## begin Items
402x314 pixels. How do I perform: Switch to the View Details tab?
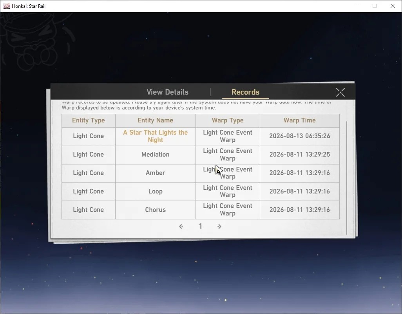[167, 92]
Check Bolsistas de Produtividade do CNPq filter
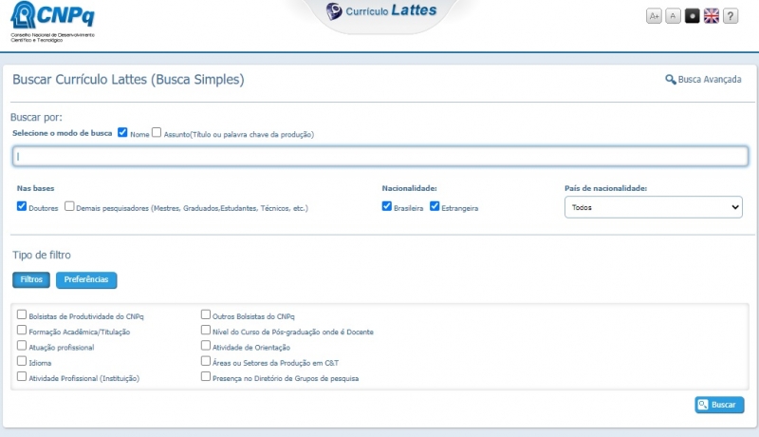 coord(22,314)
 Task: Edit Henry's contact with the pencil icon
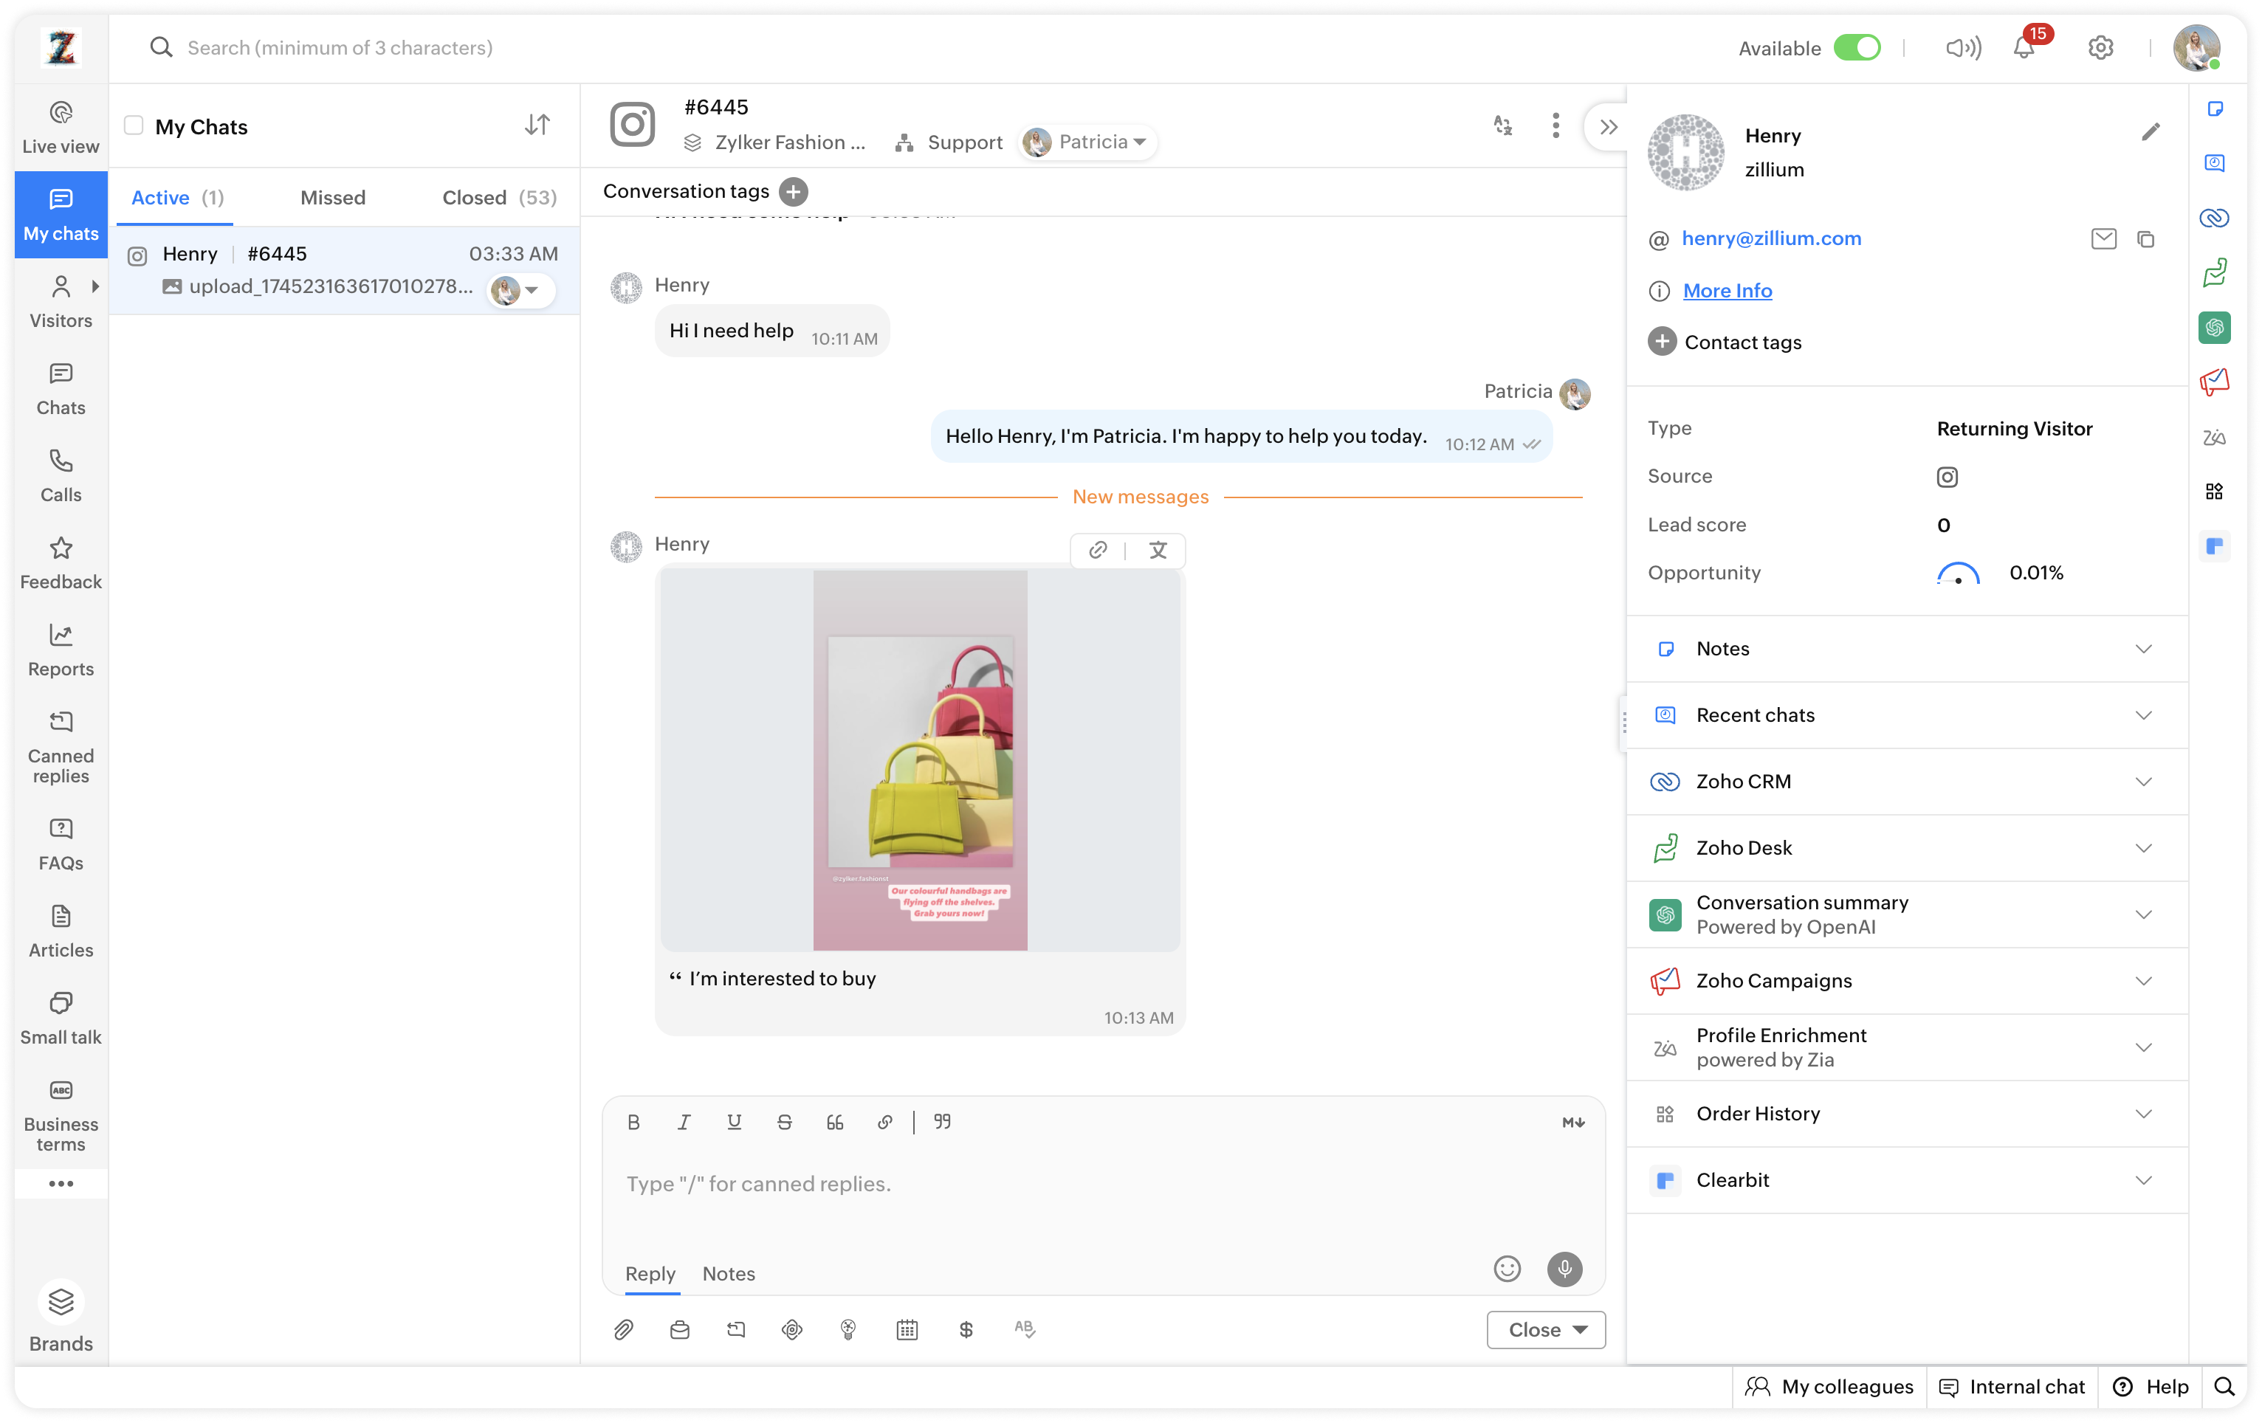point(2150,131)
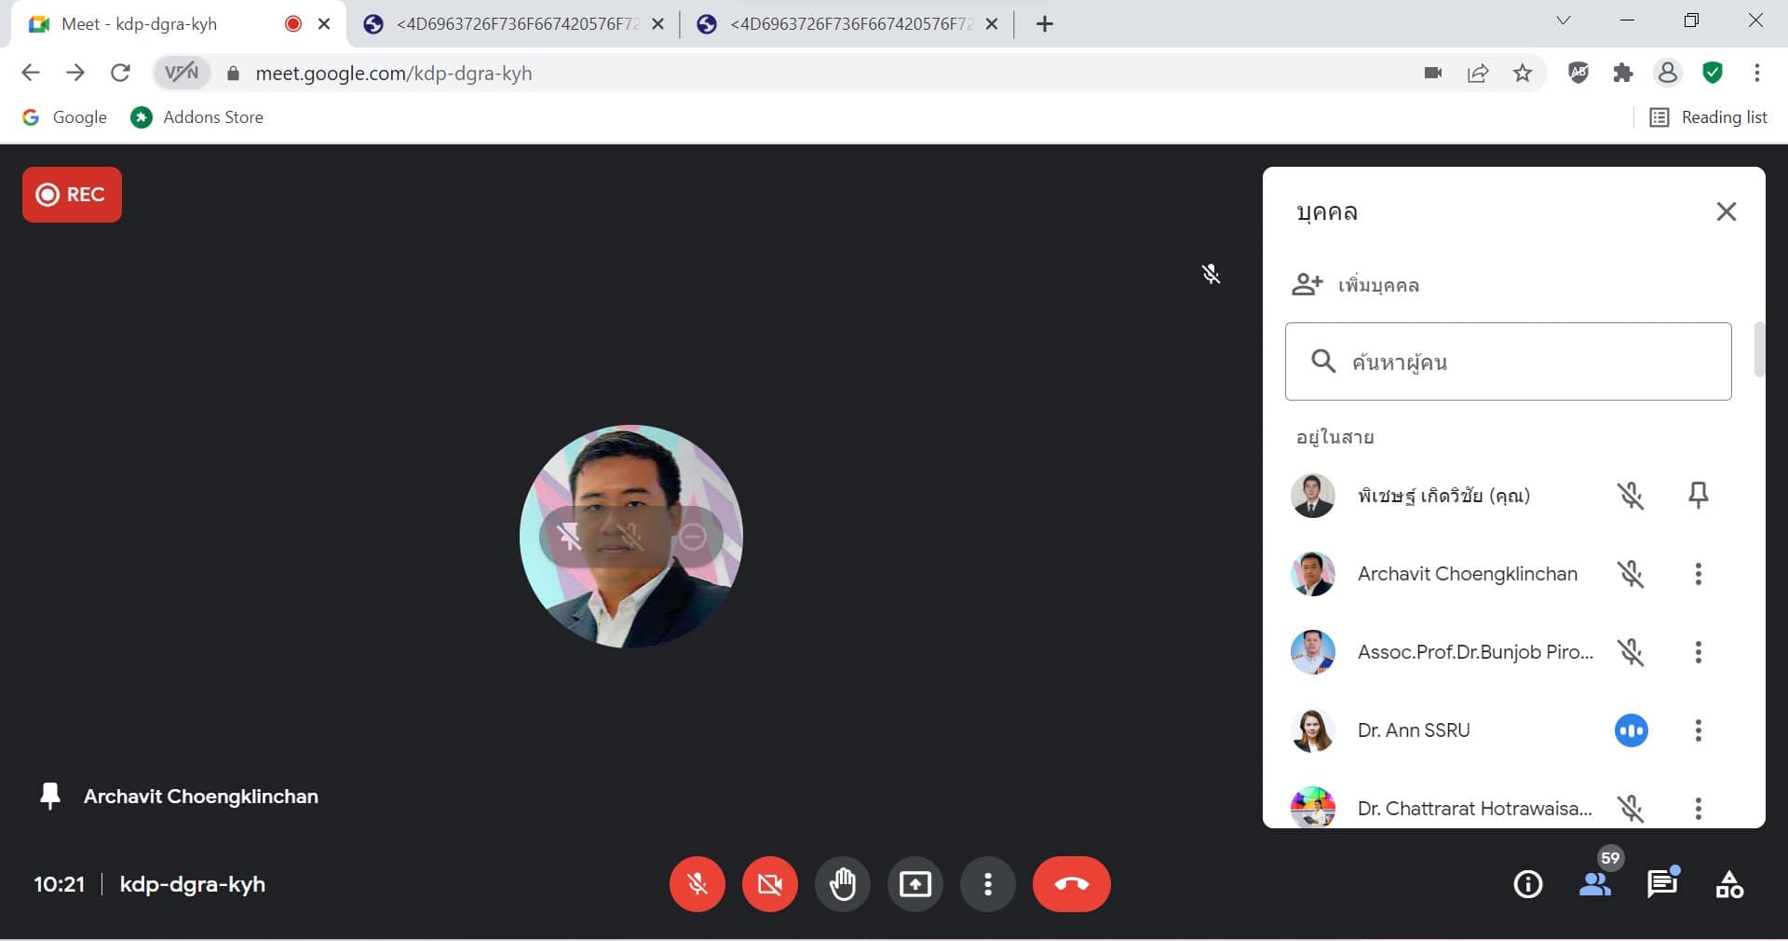
Task: Click the add people button
Action: [1357, 285]
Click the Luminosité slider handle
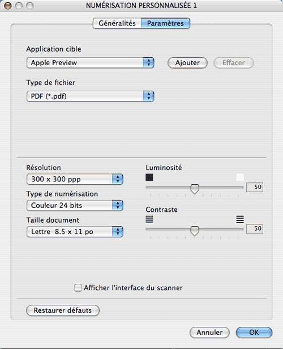The width and height of the screenshot is (283, 349). tap(195, 189)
## end Items
**Exercise brief:** Reproduce all of the entries above verbatim, line for line, omitting the pictures.

**Answer to the exercise:**
402x314 pixels. How do I perform: Switch to the View Details tab?
[167, 92]
Check Bolsistas de Produtividade do CNPq filter
 coord(22,314)
 Task: Edit Henry's contact with the pencil icon
point(2150,131)
Task: Click the add people button
Action: [1357, 285]
Click the Luminosité slider handle
The width and height of the screenshot is (283, 349). tap(195, 189)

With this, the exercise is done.